Dingir Calendar of Mesopotamia
Posted:
Dec 4, 2010 4:10 AM


My studies of the Ancient Near East in the light of the Göbekli Tepe led me to the dingir calendar of Sumer and Akkad and Babylon, a ceremonial or liturgical calendar of these numbers:
A long month had 45 days, a year 8 long months or 360 days, plus 5 days, 3 days of midsummer and 2 days of midwinter, New Year following midwinter. One year of 365 days was a short dingir cycle. Eight years of 365 days each were a long dingir cycle, 2920 days, followed by 2 more days, so a long dingir cycle had, all in all, 2292 days.
One year, short dingir cycle:
45 45 45 45 3 45 45 45 45 2 days or 365 days
Eight years, long dingir cycle:
365 365 365 365 365 365 365 365 2 days or 2922 days
Now the long dingir cycle combined 8 solar years and 99 lunar years or lunations or synodic months and 5 Venus years:
2921.9376 days  8 solar years
2923.5283 days  99 lunar years
2921 days  5 Venus years
2922.1553 days  average
2922 days  rounded average, long dingir cycle
The very ancient way of counting lunations or lunar years or synodic months (29 days 12 hours 44 minutes 2.9 seconds, modern average value from 1989 AD) was to lay out lines or rows of alternately 30 and 29 pebbles.

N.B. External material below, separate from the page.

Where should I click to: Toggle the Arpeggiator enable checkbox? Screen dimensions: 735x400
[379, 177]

30 29 30 29 30 29 30 29 30 29 30 ... days or nights for 1 2 3 4 5 6 7 8 9 10 11 ... lunations
15 lunations counted this way yield 443 days or nights, and 17 lunations 502 days or nights:
15 lunations 443 days or nights 17 lunations 502 days or nights 32 lunations 985 days or nights
945 days or nights correspond to 32 lunations, mistake less than one minute per lunation, or half a day in a lifetime. 945 days are 21 times 45 days, the long month of the dingir calendar.

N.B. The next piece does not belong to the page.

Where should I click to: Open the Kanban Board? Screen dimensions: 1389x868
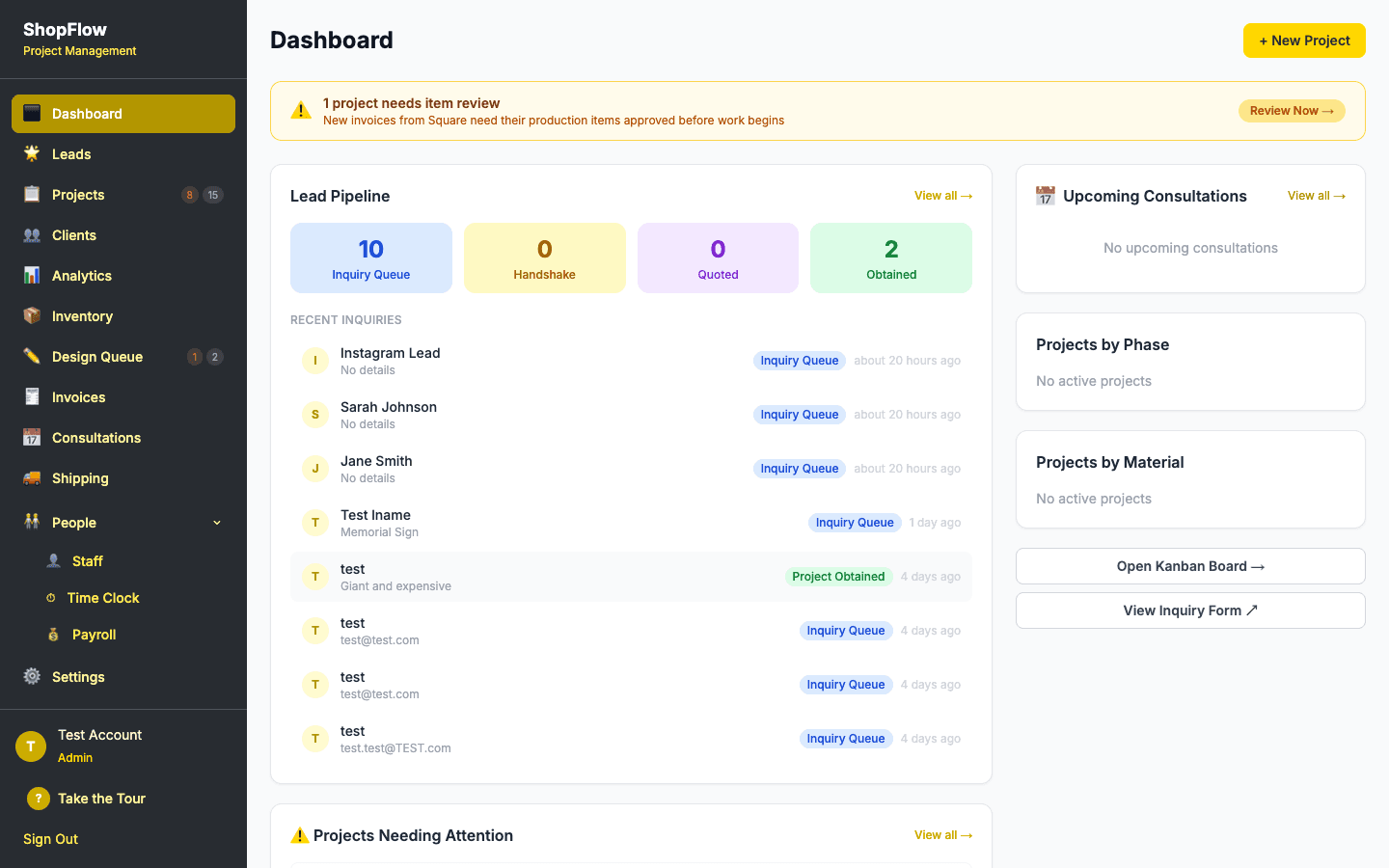1189,566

Now the dingir cycle was symbolized by a rosette of eight petals and a small circle in the center, each petal a month of 45 days, and the central circle 5 more days, together 365 days or a year, and the same rosette of eight petals symbolized the long dingir cycle of 8 years, each petal a year and the small circle in the center 2 more days at the end of the long dingir cycle. Midwinter was symbolized by a pair of opposing goats, while a goat nibbling at a petal visualized the passing of time ... There are numerous variants of visualizations; the long dingir cycle could also be represented as a tree of life of eight rosettes, or as two and two branches bearing four rosettes each, held together by the sky god Anu or An. On cuneiform tablets and cylinder seals, the dingir sign became a star of eight points in Sumer, in Akkad abbreviated to a cross with an additional wedge indicating a second cross under the first one, turned by 45 degrees. The dingir sign indicated a deity, and the phonetical value was an for sky.